Exercise instructions ->
Answer these questions from the forum thread about server updates below.
1. During the maintenance, what trouble did Andy R say members might run into?
2. What could quicksilver no longer change on the site?
3. According to kitchenelf, how can someone now reach a member's photo gallery?

Extract to read ->
..............................
# Server updates - Attachment issues



## Andy R (Jun 16, 2008)

We're doing some server maintenance over the next few hours. You may experience difficulty loading attachments during this time and/or receive error messages when trying to attach pictures.  My apologies for the inconvenience - but hopefully this will be straightened out quickly.


----------



## quicksilver (Jun 17, 2008)

Thanks for the info Andy. One question...
When I try to change print color, I no longer can on this site. I've only tried it since yesterday, so I don't know how long this might have been a limitation.


----------



## Adillo303 (Jun 17, 2008)

-Andy - While you are looking at things, If you left click a user name, while viewing a thread and from the resulting drop down menu, you left click "Visit my photo galery" you get an error message that says "
No User specified. If you followed a valid link, please notify the administrator"
It seems t happen on all users.

AC


----------



## kitchenelf (Jun 17, 2008)

Adillo303 said:


> -Andy - While you are looking at things, If you left click a user name, while viewing a thread and from the resulting drop down menu, you left click "Visit my photo galery" you get an error message that says "
> No User specified. If you followed a valid link, please notify the administrator"
> It seems t happen on all users.
> 
> AC



Thanks Adillo - that link has never worked.  We used to not have member photo galleries so I'm sure that had something to do with it.  I know we do now and I will mention this again to Andy.  The way to get to a member photo gallery now is click on their name and go to their profile.


----------



## Maverick2272 (Jun 17, 2008)

See, and I thought the upload error was just cause it was my mug I was trying to upload and the server was trying to tell me something! LOL.


----------



## jkath (Jun 17, 2008)

Thanks for the update, Andy!

(I'm glad to know the color thingy wasn't just me)


----------
..............................
Listed records ->

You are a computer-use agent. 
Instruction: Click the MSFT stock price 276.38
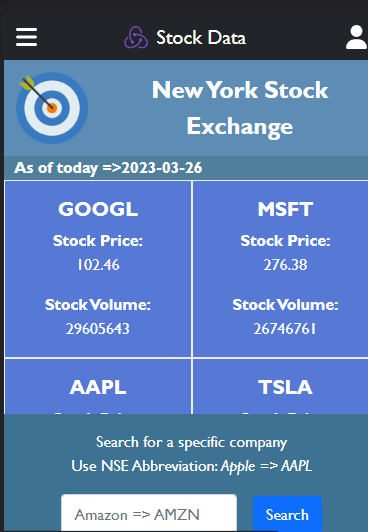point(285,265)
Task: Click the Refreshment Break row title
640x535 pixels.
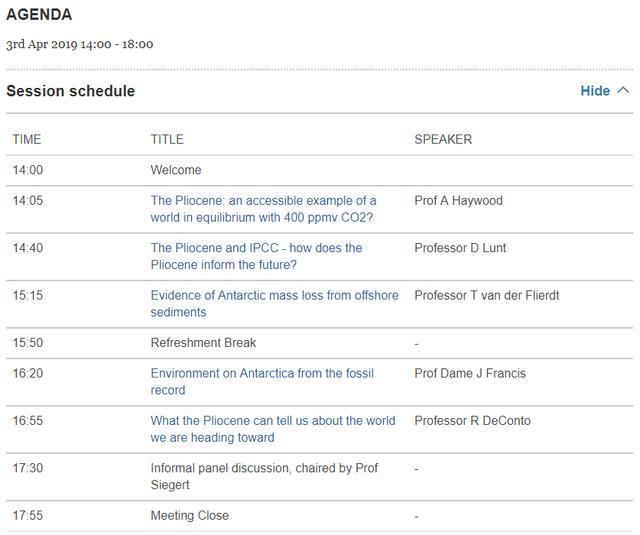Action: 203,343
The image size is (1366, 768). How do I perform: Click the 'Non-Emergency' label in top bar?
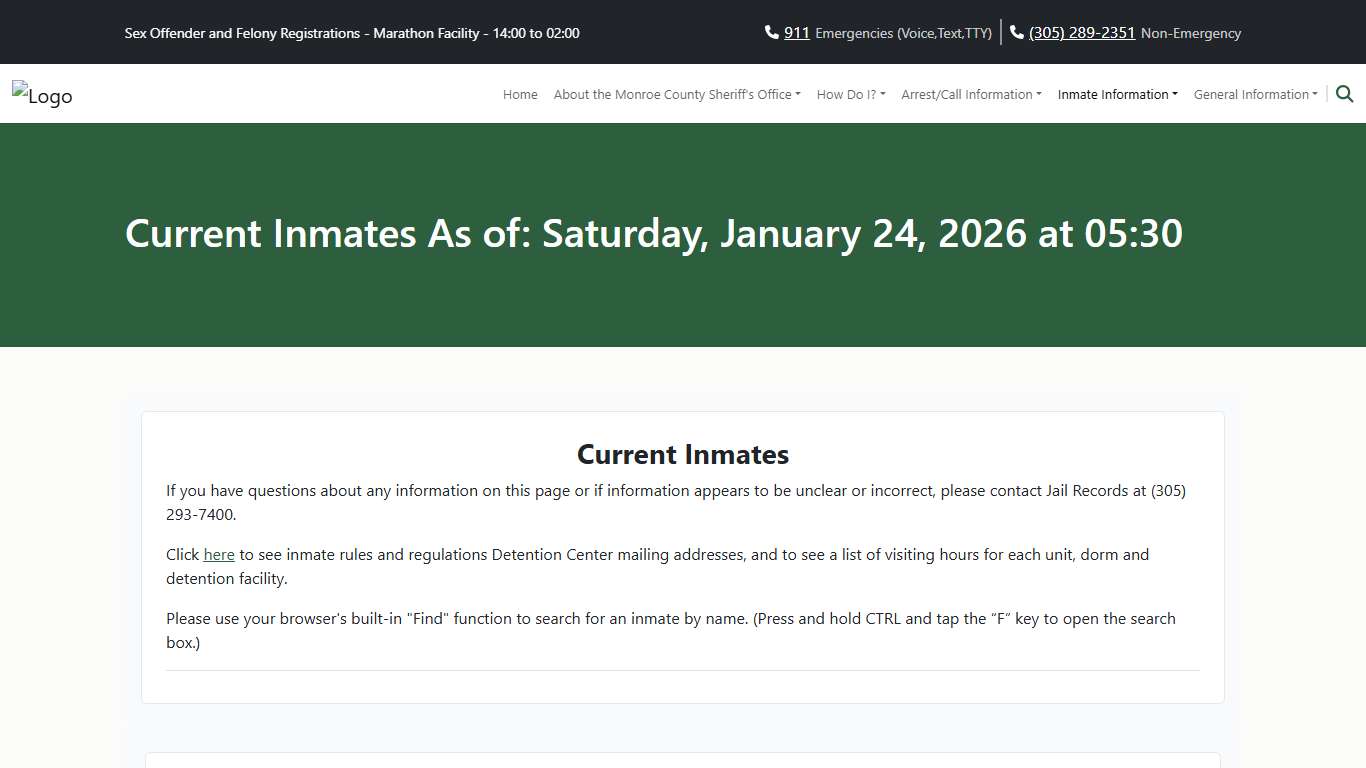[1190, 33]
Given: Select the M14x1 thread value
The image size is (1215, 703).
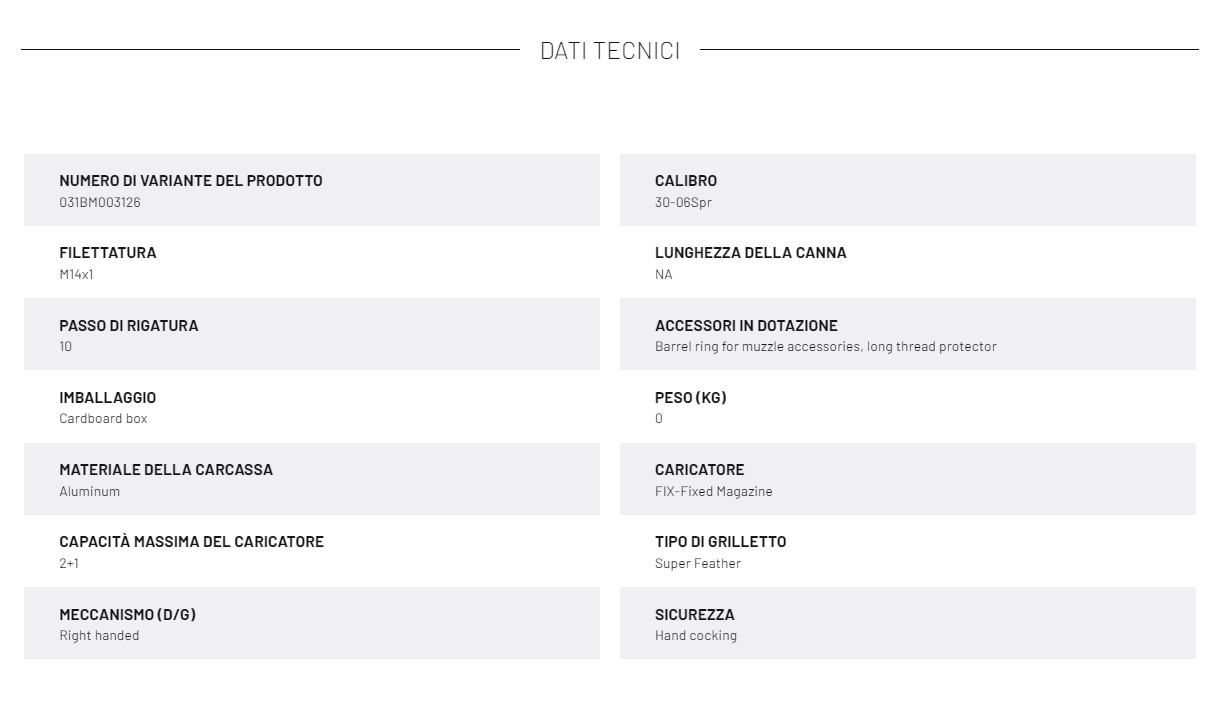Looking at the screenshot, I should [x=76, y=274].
..............................
Answer in full ->
1. Trouble loading attachments, and/or error messages when trying to attach pictures.
2. The print color.
3. By clicking on the member's name and going to their profile.